Match Call (Similarity Search)
Service Call:
http://api.semantichacker.com/TOKEN/match/INDEXID?
Overview
The match service call enables the ability to match the content provided in the call against a set of content contained within one of our indexes -- this is Similarity Search. The provided content is converted into a Semantic Signature® and compared against all Semantic Signatures® for the items contained within the specified index ID. The result returned by the service is a list of content items from the index that are most relevant to the content provided to the service. The items are listed by their "match score" from highest to lowest.
Each content item in the response match list includes a document ID, a match score, and the requested attributes for that content item. An optional fields parameter can be provided in the call to specify which attributes to return for each content item. If the fields parameter is not provided, then a default set of attributes will be used.
Available Content Indexes
The INDEXID node of the request path specifies what content index the matching call will attempt to match the provided content against. Following is a list of publicly accessible content indexes that we have made available. In addition to the public indexes we can support custom indexes that can be made available to you. Please contact us at: development@semantichacker.com for more information.
- If you have licensed an index that contains your content, there are no default fields that are provided back for a match call. You can specify which fields you want returned using the 'fields' parameter. If the 'fields' parameter is omitted for a custom index, all stored fields for each item will be returned.
- See the facets section on the index service page for details about the SEMANTIC_CATEGORY facet and the facet data types that are available.
Index Item Input Parameters
In addition to the the URI and content input mechanisms documented on the common request page, the match call supports using an item from the index as input for the match request. The item is retrieved by using either a content ID or an external ID and is then used as the input for the request.
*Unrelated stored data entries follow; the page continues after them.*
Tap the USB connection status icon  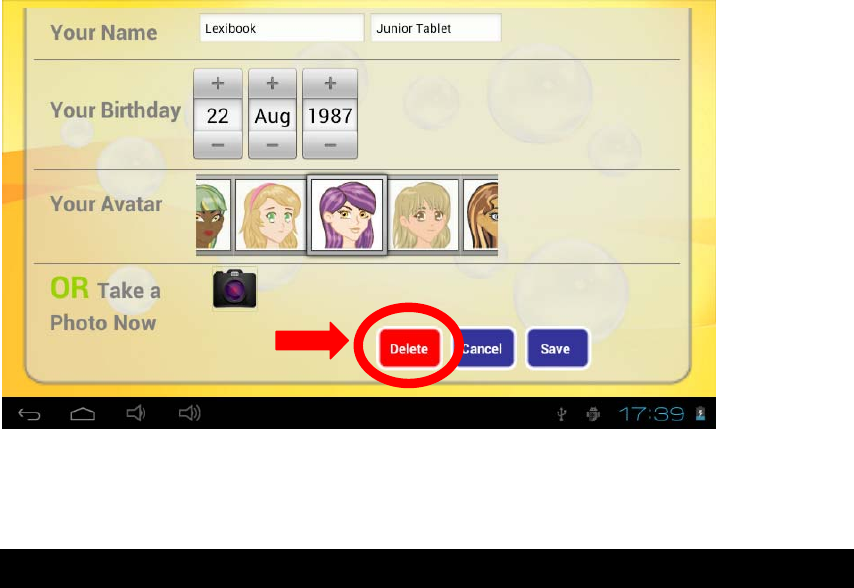(x=562, y=415)
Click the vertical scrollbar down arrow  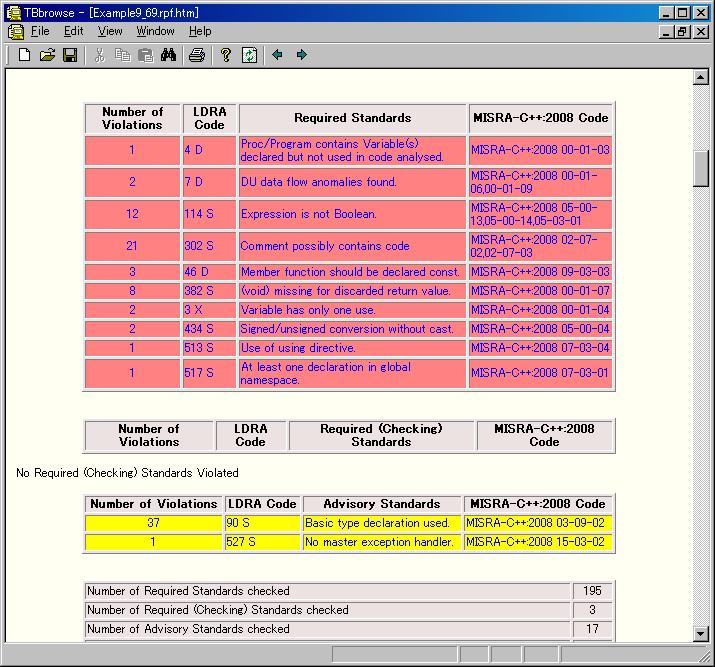click(x=701, y=633)
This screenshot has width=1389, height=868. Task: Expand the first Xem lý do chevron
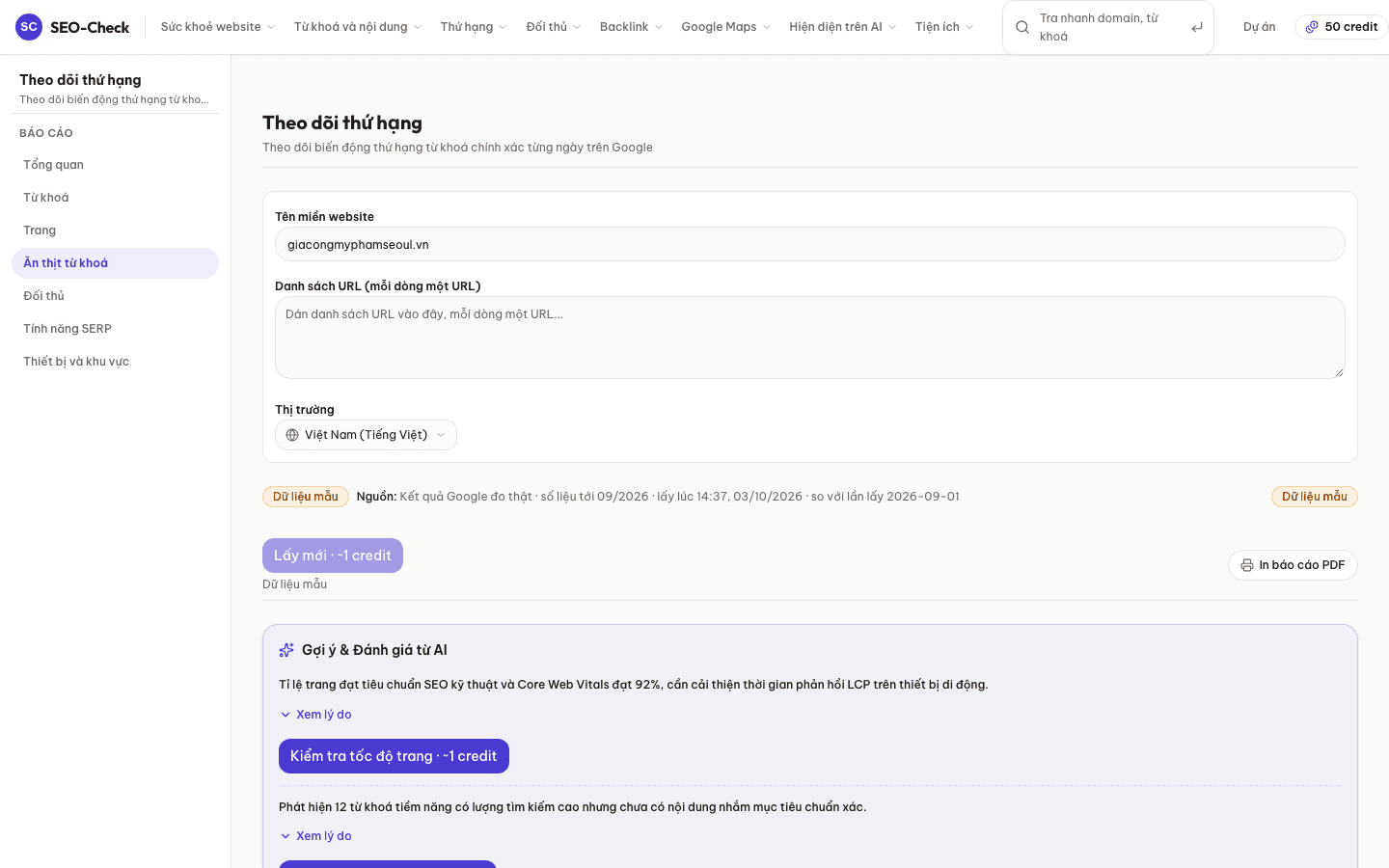pos(286,715)
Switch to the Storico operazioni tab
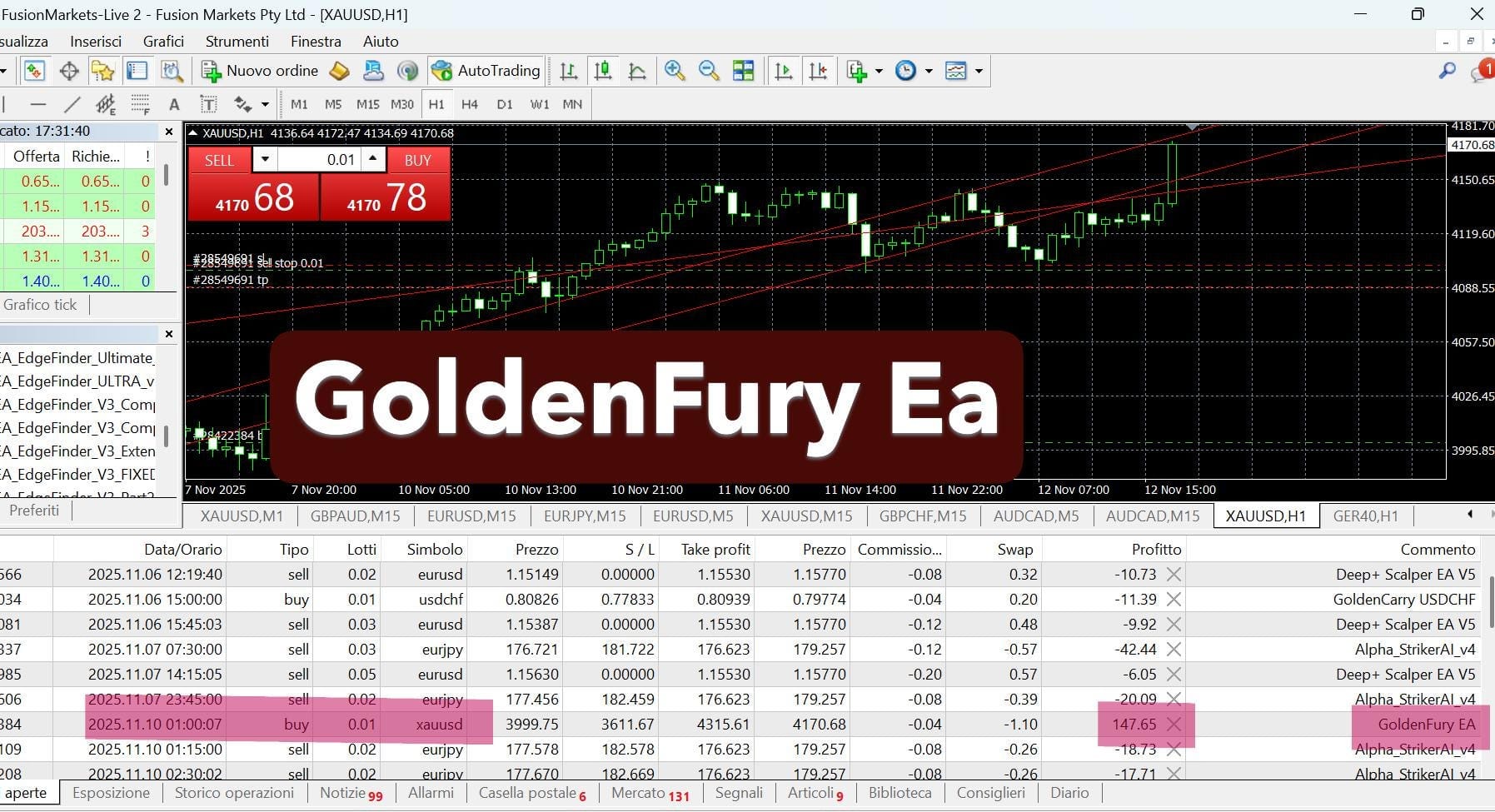Screen dimensions: 1495x812 tap(234, 793)
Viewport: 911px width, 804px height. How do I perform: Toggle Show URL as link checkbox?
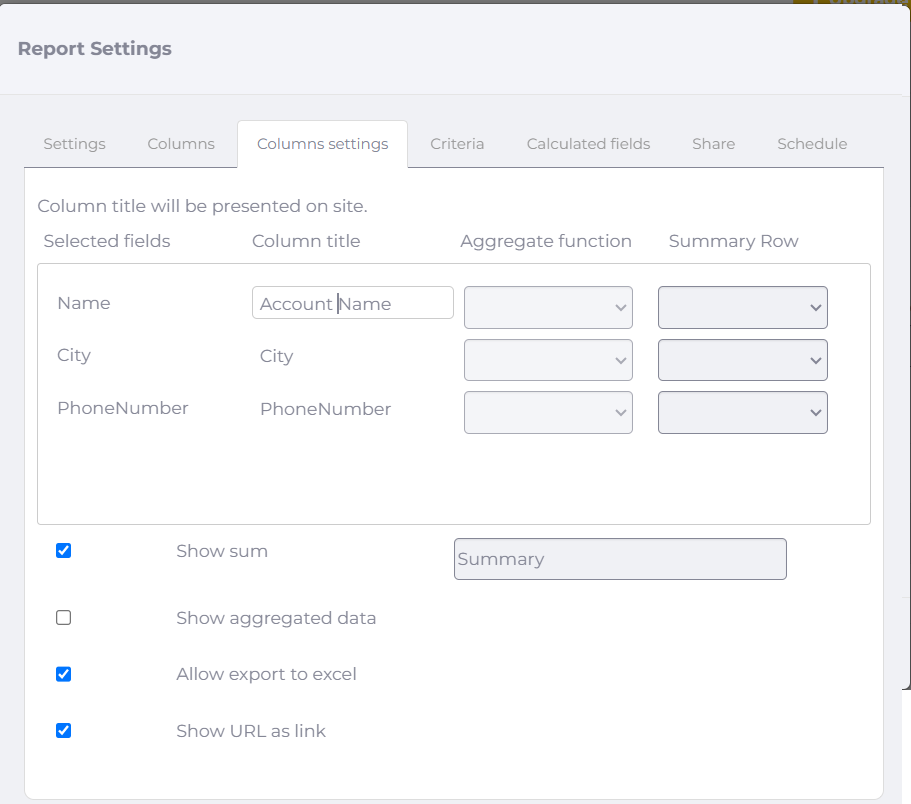(x=63, y=730)
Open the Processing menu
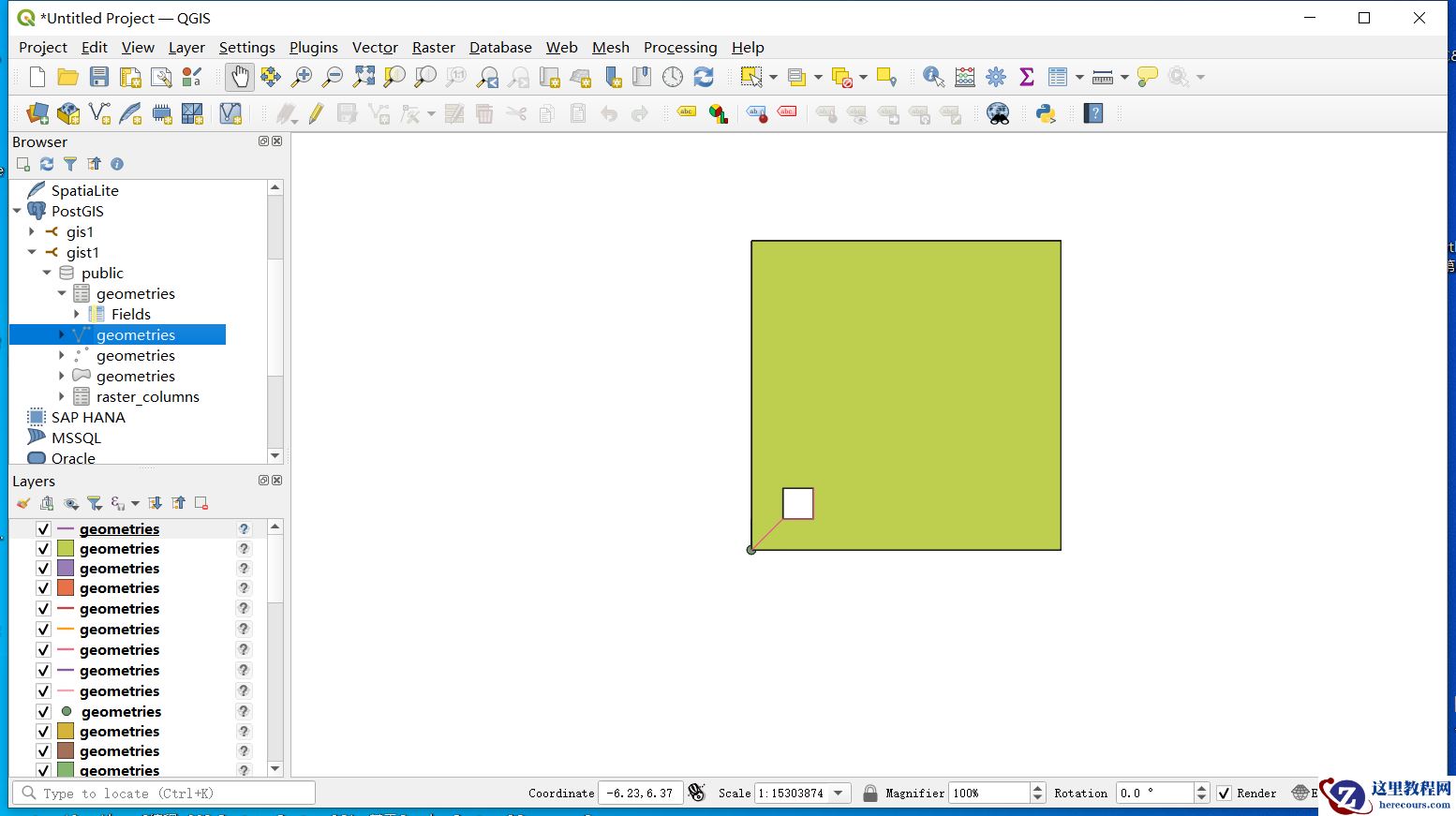 point(679,47)
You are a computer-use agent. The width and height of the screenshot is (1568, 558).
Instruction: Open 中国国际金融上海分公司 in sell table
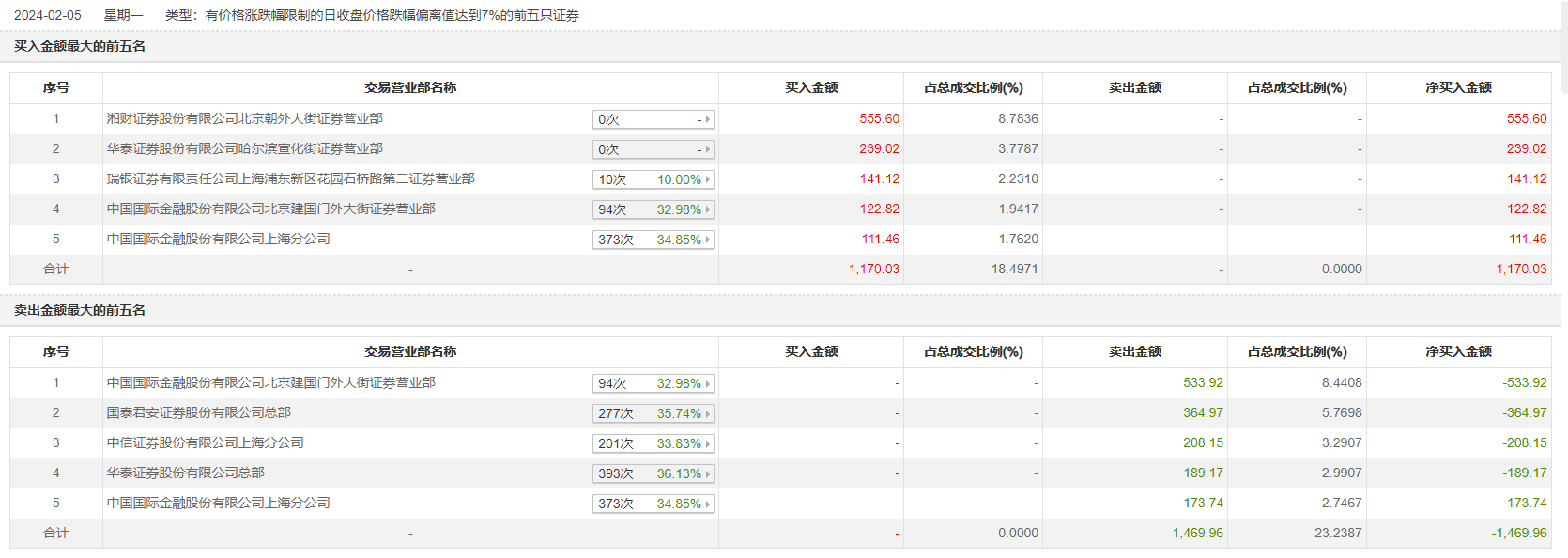[x=218, y=503]
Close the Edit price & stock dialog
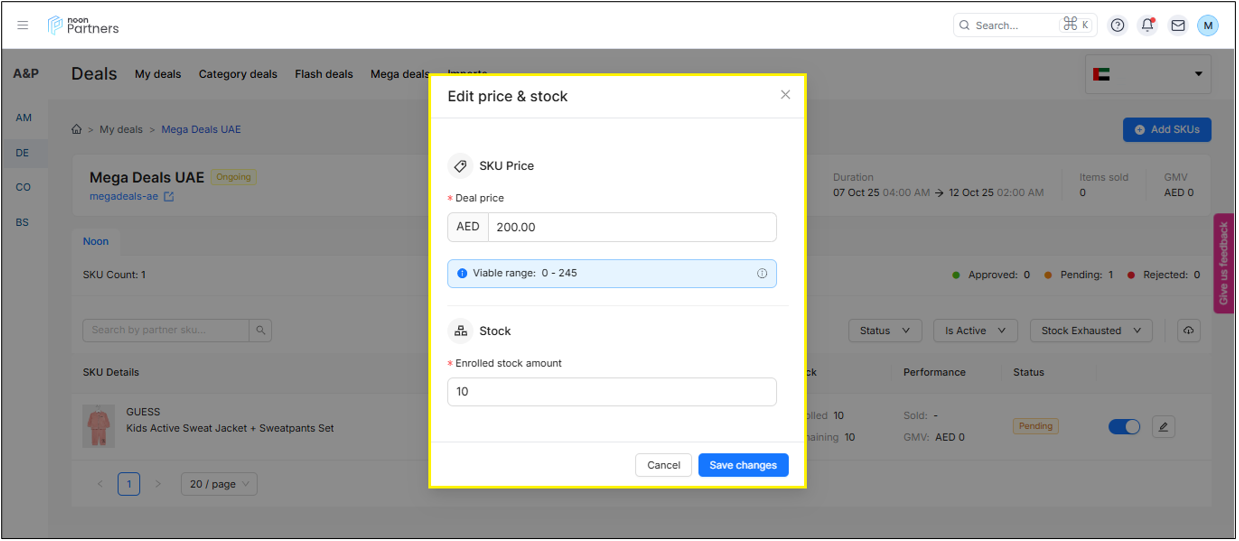This screenshot has height=541, width=1239. [785, 95]
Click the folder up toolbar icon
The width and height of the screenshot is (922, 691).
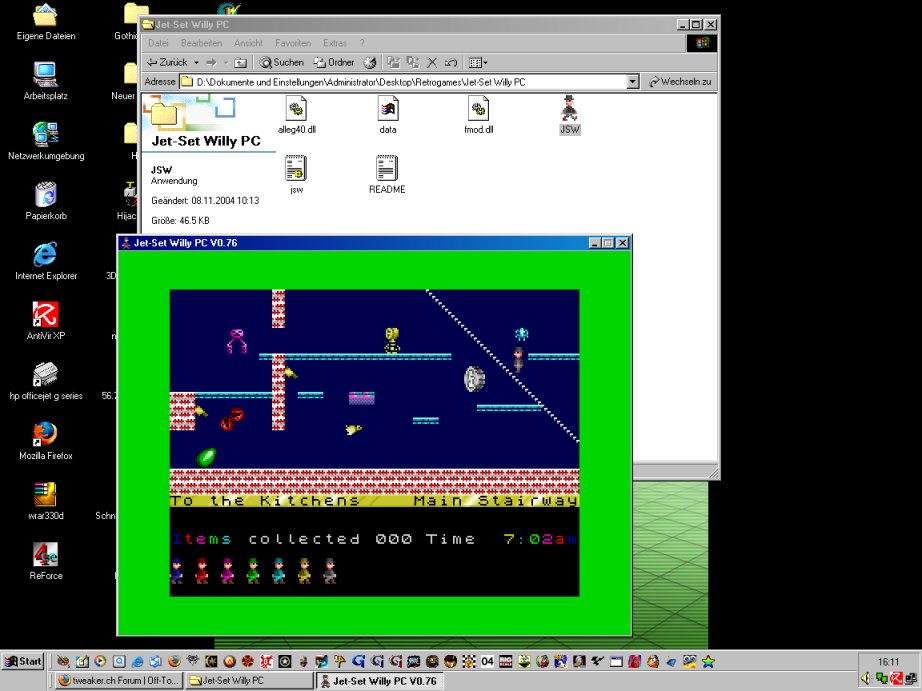(x=241, y=62)
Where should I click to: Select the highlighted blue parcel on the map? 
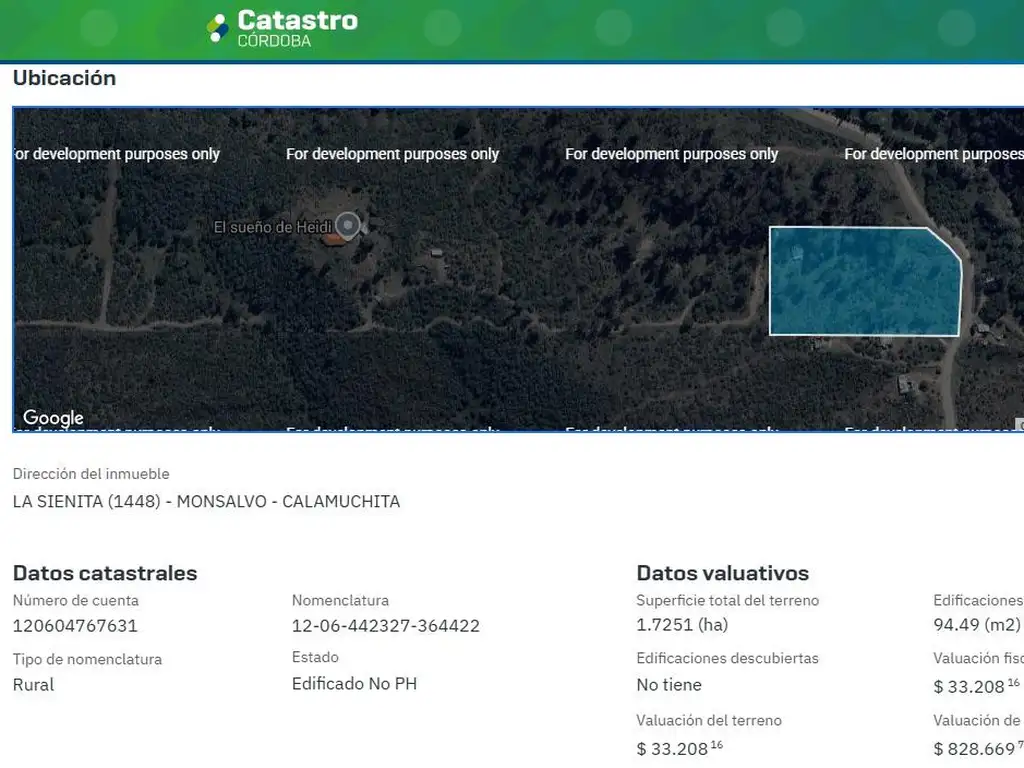[x=862, y=283]
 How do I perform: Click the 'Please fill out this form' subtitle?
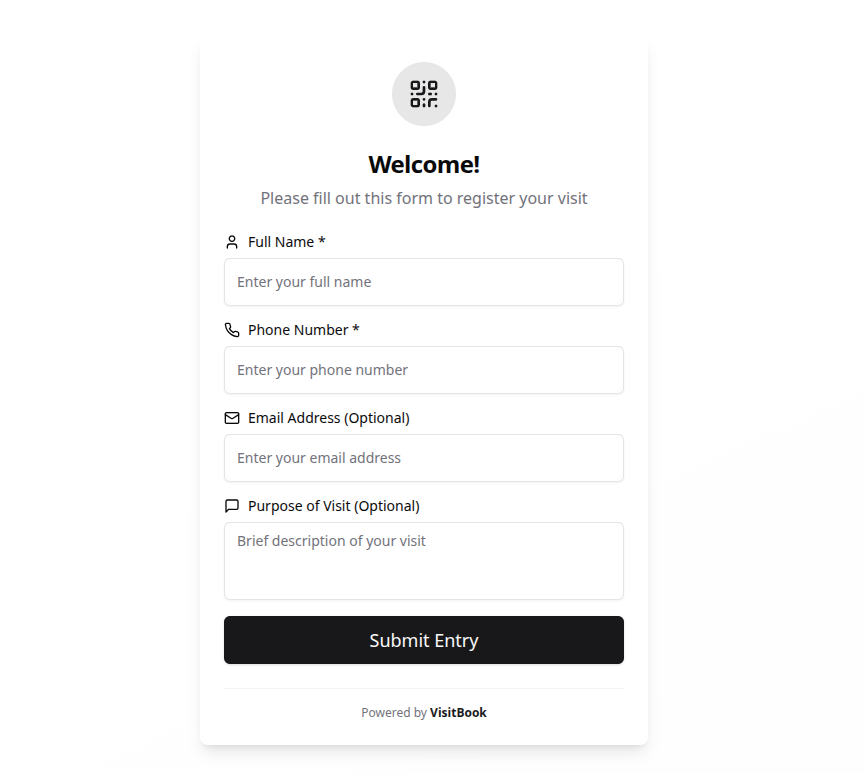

The content ID (also known as document ID or ID) for an item is the value for the id attribute of a match element in a match call response. The value for the id attribute can be used as the value for the sourceContentId parameter in a match request using the index item input method. The external ID for an item is returned as the externalId element inside of a match element in a match call response. The value for the externalId element can be used as the value for the sourceExternalId parameter in a match request using the index item input method.
Examples
curl -F "sourceExternalId=B001P77X70" "http://api.semantichacker.com/TOKEN/match/amazon" curl -F "sourceContentId=1048" "http://api.semantichacker.com/TOKEN/match/rssnews"
Error Codes
There are several cases where error codes will be returned when using the index item input method.
Match Call Parameters
In addition to the common request parameters, the match call has the following optional parameters.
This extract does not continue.